The rapid progress in the building of schools, hospitals and health-care centres in these years was remarkable, since the colonial government had made little or no provision for such services. These developments were largely due to the generous financial support offered by the Capuchins in Europe and in North America and through public fund-raising efforts of Capuchin mission offices and lay associations. In 1974, a total of two hundred and twenty primary schools were handed over by the Diocese of Livingstone to the government, which hereafter had responsibility for their administration. The provision of assistance to Angolan refugees became a major focus of the work of the Irish Capuchins in Zambia in the 1980s. Fr. Benignus Buckley OFM Cap. was the principal co-ordinator at the Sioma mission dealing with the huge numbers of refugees fleeing the civil war in Angola who were accommodated in various camps in Namibia and in Zambia. While there was an emphasis on education and health care services in the Zambian mission, the friars also strove to promote their own Capuchin way-of-life. A major weakness was identified in the lack of local vocations. Ad-hoc efforts were made to promote vocations and develop a novitiate programme before the establishment in 1983 of the Franciscan House of Studies just outside Lusaka to provide training for men aspiring to become friars. In 1992 the Franciscan House of Studies became St. Bonaventure’s College, a formation centre for the Franciscan Orders. In July 2007 a dedicated Capuchin novitiate was opened at Camerino near Lusaka.

Over one hundred Irish friars and nearly twenty American Capuchins have ministered in Zambia since the start of missionary work in the country. The numbers peaked in the late 1960s when there were sixty-two missionary friars in the country.
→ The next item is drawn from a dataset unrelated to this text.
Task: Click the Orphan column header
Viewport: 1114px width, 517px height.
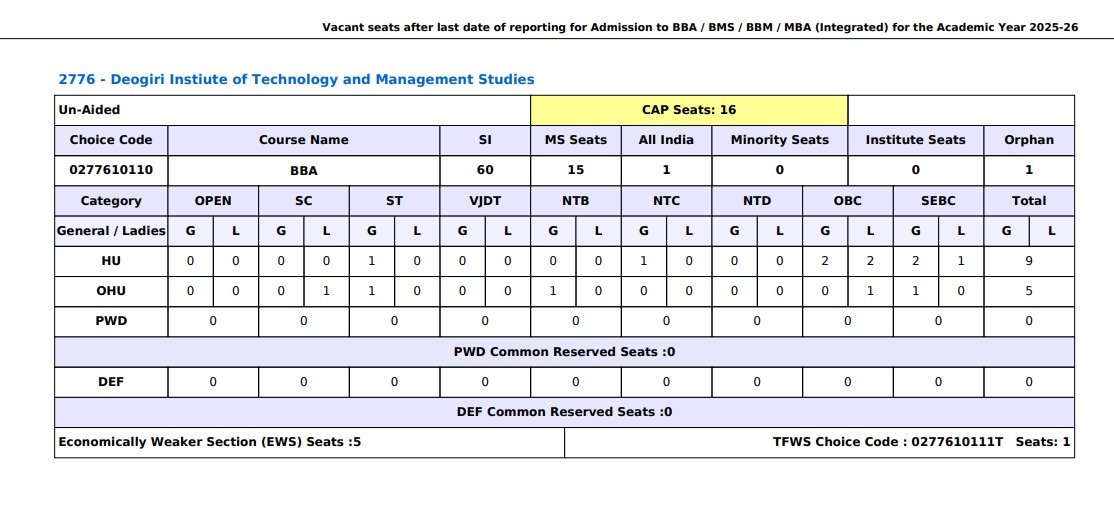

Today, in the territory originally assigned to the Irish Capuchins, eighteen different religious congregations have a presence. There are approximately thirty-one parishes with various apostolic groups responding to the many spiritual and social needs of the local populace. Working alongside members of other religious congregations and lay professionals, the friars have had an immeasurable impact on the lives of many impoverished Zambians. The Capuchin Custody of Zambia remains under the jurisdiction of the Irish Capuchin Province. Irish friars are still working and ministering in Zambian continuing an unbroken ninety-year record of service on the continent.

Collection Content

The African mission collection in the Irish Capuchin Archives includes correspondence, visitation records, financial reports, diaries and journals, oral histories, publications, newspaper clippings and photographs (in albums, loose files and born-digital format) relating to the many years of Irish Capuchin missionary activity on the African continent. The collection comprises material sent back to the Irish Province and to the Capuchin Foreign Mission Office by Irish Capuchins in Africa from the 1930s onward. The papers chronicle the life and work of the Irish Capuchins since their arrival in South Africa in 1929 and in what was then known as Northern Rhodesia (later Zambia) in 1931. The files of correspondence between the missionary friars and their Provincial Ministers in Ireland illustrate the areas or spheres in which they laboured: parish work, education, health-care, social development and evangelization. Geographically, this work took place primarily in Cape Town, South Africa, and in Barotseland, later the western province of Zambia. The records reflect the impact of the Irish Capuchin missionary presence particularly in the building and management of parishes, and in the fields of education, health-care provision, and socio-economic development.